Set task: Please state how many lines of the items below contain the word "screenshot", giving only the number.

Listing:
.....

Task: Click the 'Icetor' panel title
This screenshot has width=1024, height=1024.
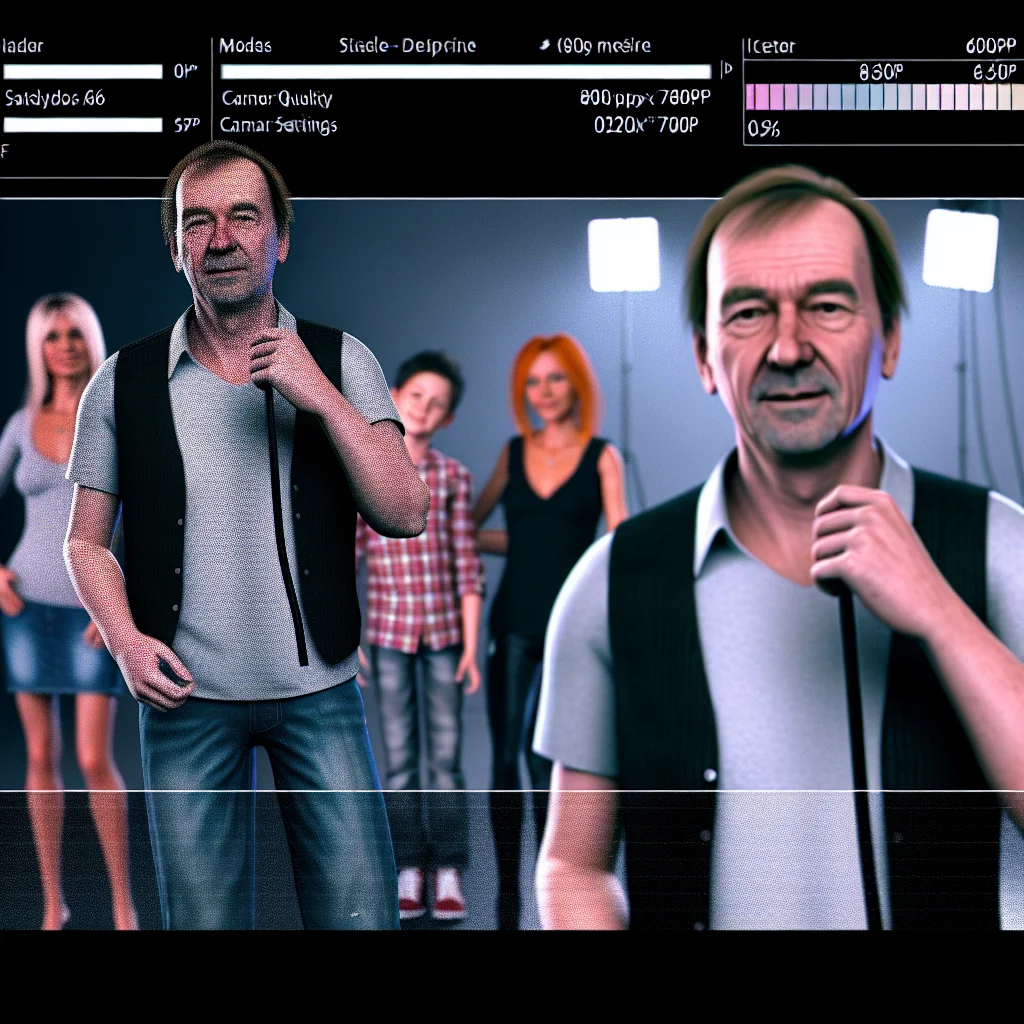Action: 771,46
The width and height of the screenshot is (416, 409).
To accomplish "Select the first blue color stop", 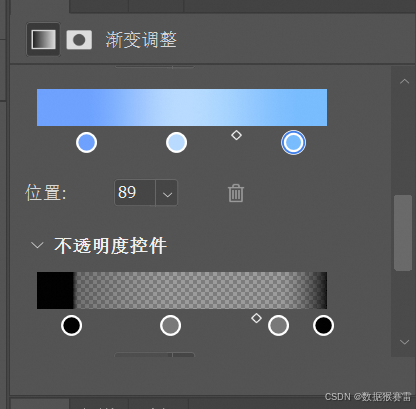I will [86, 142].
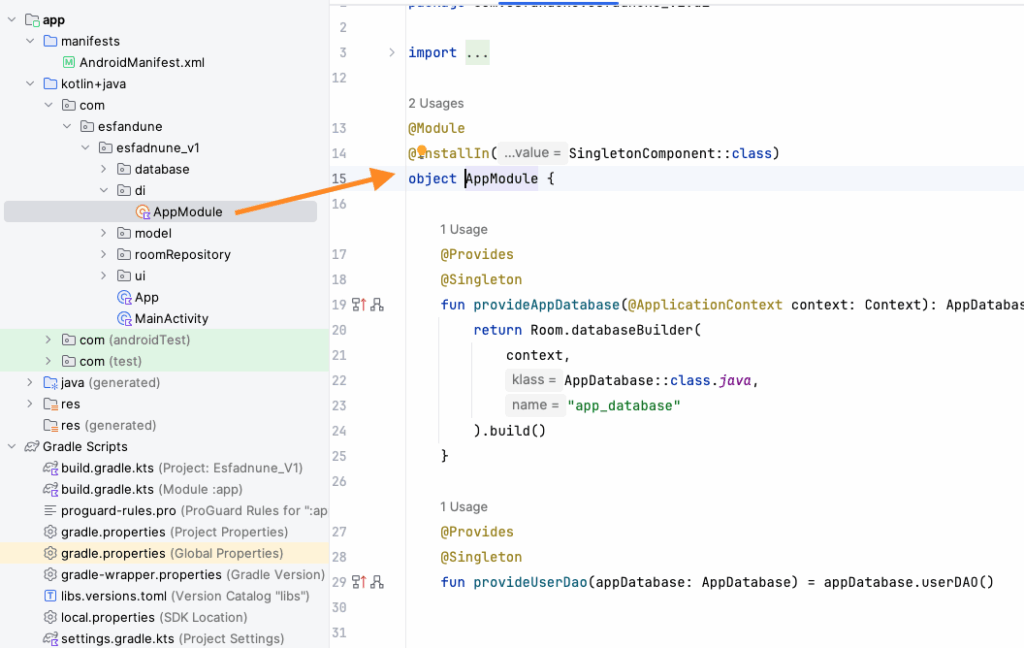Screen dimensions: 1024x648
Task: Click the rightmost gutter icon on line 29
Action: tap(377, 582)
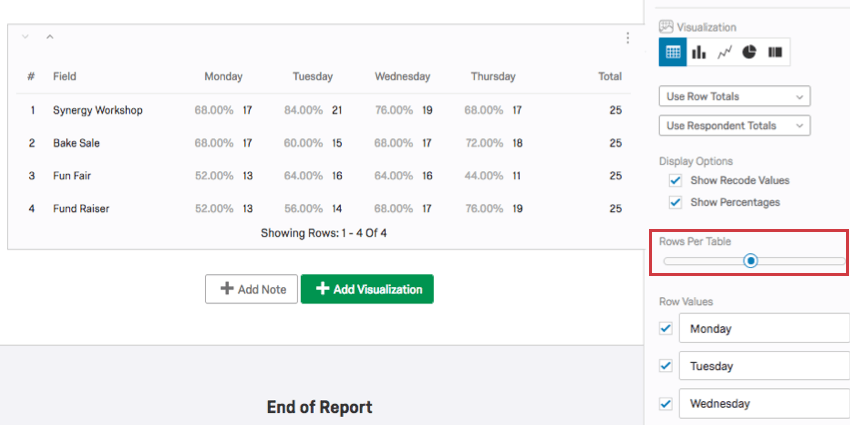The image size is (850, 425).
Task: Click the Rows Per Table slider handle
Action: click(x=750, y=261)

.....

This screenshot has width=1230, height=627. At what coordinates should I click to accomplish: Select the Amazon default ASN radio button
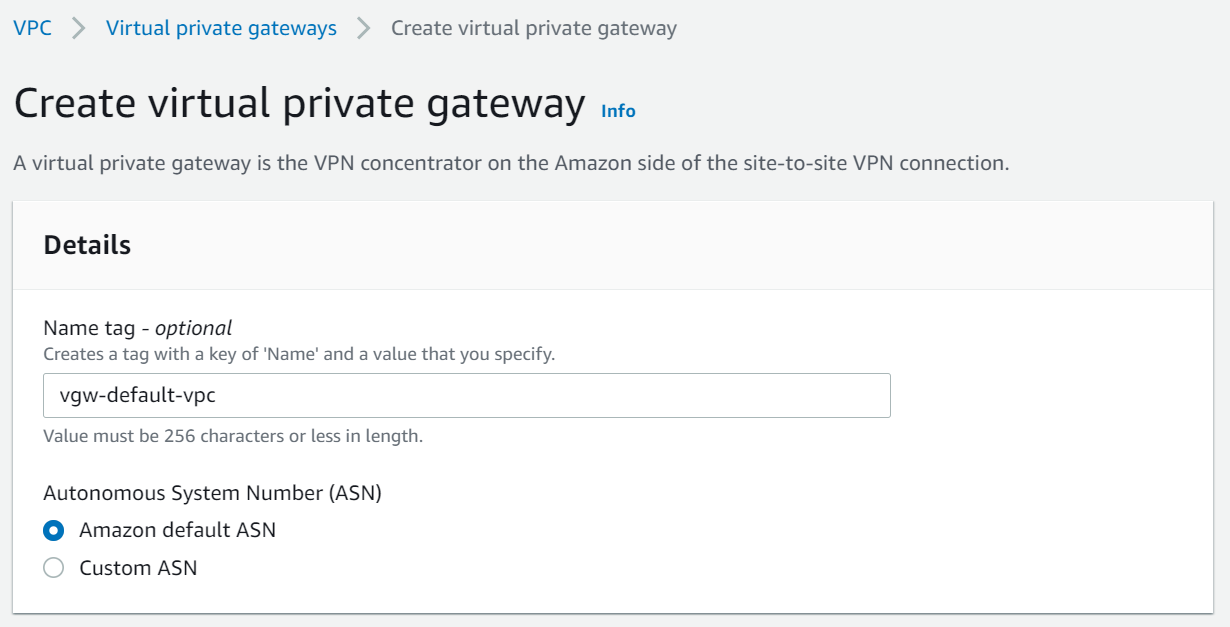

.....

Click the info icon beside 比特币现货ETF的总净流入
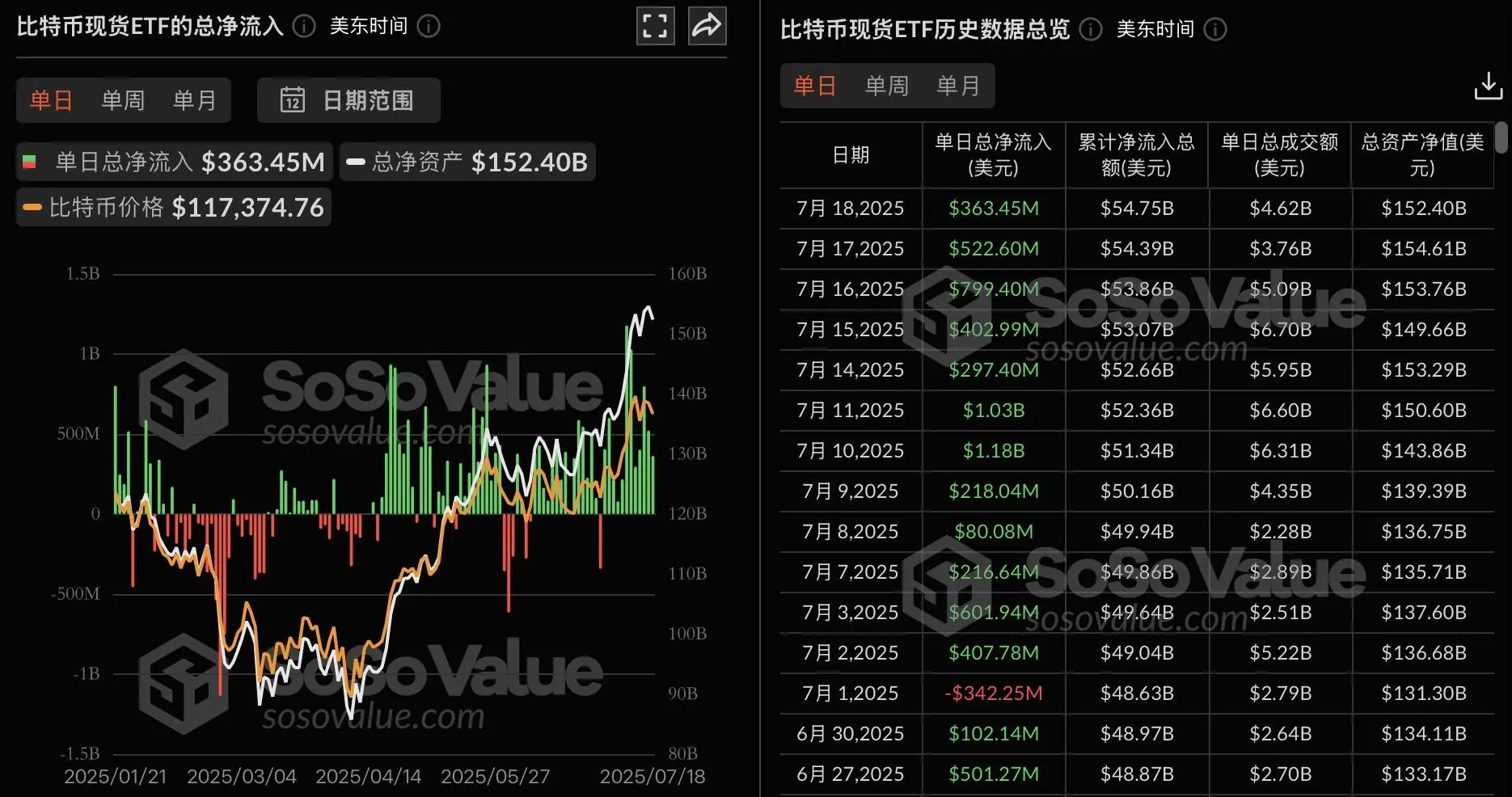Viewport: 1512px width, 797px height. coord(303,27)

.....

Written answer: 3